Éducation et innovation
Publié le 17 mai 2017 | Par Margarida Romero
Responsabilité, liberté et motivation à l’école
Imaginez que vous devez passer une semaine entière dans la classe de vos enfants, avec les mêmes droits et devoirs qu’un élève. Quel serait votre sentiment de liberté et de responsabilité? À quel point sentiriez-vous que vous êtes le promoteur et l’agent principal de vos activités d’apprentissage? Si vous manquiez de liberté, que vous étiez peu responsable de vos apprentissages ou que les activités en classe comportaient peu d’interactions significatives, quelle serait votre réaction, sachant que vous ne pouvez rien changer? Derrière cette mise en situation, je vais esquisser des liens entre la liberté et la motivation par l’entremise de l’autodétermination.
Quand souffrance et effort sont confondus
J’ai adoré aller à l’école, mais je connais trop de gens qui ont eu des expériences plus mitigées pendant leurs années scolaires. L’école, dans le pire des cas, est vécue comme un ensemble d’années de travaux forcés, avec une liberté conditionnée par l’approche pédagogique et les limites imposées pour chaque activité. Pour certains adultes, les devoirs ont également été des travaux forcés qui s’étendaient à la maison. Bref, plusieurs pourraient substituer le mot «école» pour «prison». L’idée qu’il faut que l’enfant s’adapte au système et qu’il travaille avec acharnement reste encore présente dans certains esprits comme une acceptation fataliste d’un type d’éducation dans lequel la souffrance est confondue avec l’effort. Pendant la dictature franquiste en Espagne, il était habituel d’utiliser l’expression «la letra con sangre entra»1, un appel à la violence éducative selon laquelle il fallait souffrir («saigner» selon l’expression) pour apprendre à lire.
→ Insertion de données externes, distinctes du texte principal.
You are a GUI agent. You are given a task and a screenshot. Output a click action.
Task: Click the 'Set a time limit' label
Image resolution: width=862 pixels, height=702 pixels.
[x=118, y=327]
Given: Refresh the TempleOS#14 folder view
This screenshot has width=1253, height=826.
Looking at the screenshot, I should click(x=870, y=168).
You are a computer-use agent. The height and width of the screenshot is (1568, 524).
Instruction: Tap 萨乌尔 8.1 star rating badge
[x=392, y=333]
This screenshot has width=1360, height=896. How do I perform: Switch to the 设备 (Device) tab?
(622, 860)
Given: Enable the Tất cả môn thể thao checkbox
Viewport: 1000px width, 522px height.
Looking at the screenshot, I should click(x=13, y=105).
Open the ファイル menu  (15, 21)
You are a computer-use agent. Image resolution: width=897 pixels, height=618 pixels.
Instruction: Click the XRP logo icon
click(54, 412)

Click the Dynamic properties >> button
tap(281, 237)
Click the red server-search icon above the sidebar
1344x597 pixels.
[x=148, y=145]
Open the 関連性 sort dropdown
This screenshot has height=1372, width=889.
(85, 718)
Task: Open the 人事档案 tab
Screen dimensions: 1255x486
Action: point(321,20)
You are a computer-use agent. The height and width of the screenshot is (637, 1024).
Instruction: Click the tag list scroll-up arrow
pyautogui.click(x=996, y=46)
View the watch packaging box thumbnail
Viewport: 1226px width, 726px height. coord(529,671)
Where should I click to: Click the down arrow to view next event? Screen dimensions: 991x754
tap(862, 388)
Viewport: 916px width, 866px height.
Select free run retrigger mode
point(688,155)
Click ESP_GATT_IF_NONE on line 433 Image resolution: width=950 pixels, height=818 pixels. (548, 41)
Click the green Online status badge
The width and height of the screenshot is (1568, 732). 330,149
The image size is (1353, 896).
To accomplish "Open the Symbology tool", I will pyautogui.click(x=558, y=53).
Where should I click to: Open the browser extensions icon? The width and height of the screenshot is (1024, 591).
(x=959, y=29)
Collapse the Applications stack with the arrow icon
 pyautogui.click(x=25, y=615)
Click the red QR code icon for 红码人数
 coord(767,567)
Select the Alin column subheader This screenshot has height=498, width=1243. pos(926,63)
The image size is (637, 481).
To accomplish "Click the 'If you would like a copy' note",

J’ai eu la chance de naître dans une famille opposée au régime franquiste et qui considérait l’éducation comme une libération personnelle et sociale. Mes parents se sont saignés pour me payer des études dans une école chaleureuse aux pédagogies actives. Une école engagée vers l’innovation dans l’ère pré-Internet. Nous avons eu des enseignantes et des enseignants innovants qui travaillaient en équipe. L’école leur a donné des ailes et, à leur tour, ils nous ont permis de développer le plaisir d’apprendre et de travailler fort pour atteindre un objectif. Des défis, des projets créatifs et beaucoup d’expérimentations et de bricolages chaque semaine. Des concours scolaires pour stimuler tous types de création. Des fêtes à toutes occasions pour ouvrir l’école aux parents. Dans ma classe, je pouvais être moi-même, travailler en équipe dans un environnement bienveillant et m’engager dans de nombreux projets. Le temps en classe passait vite et je n’étais pas la seule à espérer la fin des vacances scolaires pour, enfin, retourner à l’école et participer à de nouvelles activités engageantes.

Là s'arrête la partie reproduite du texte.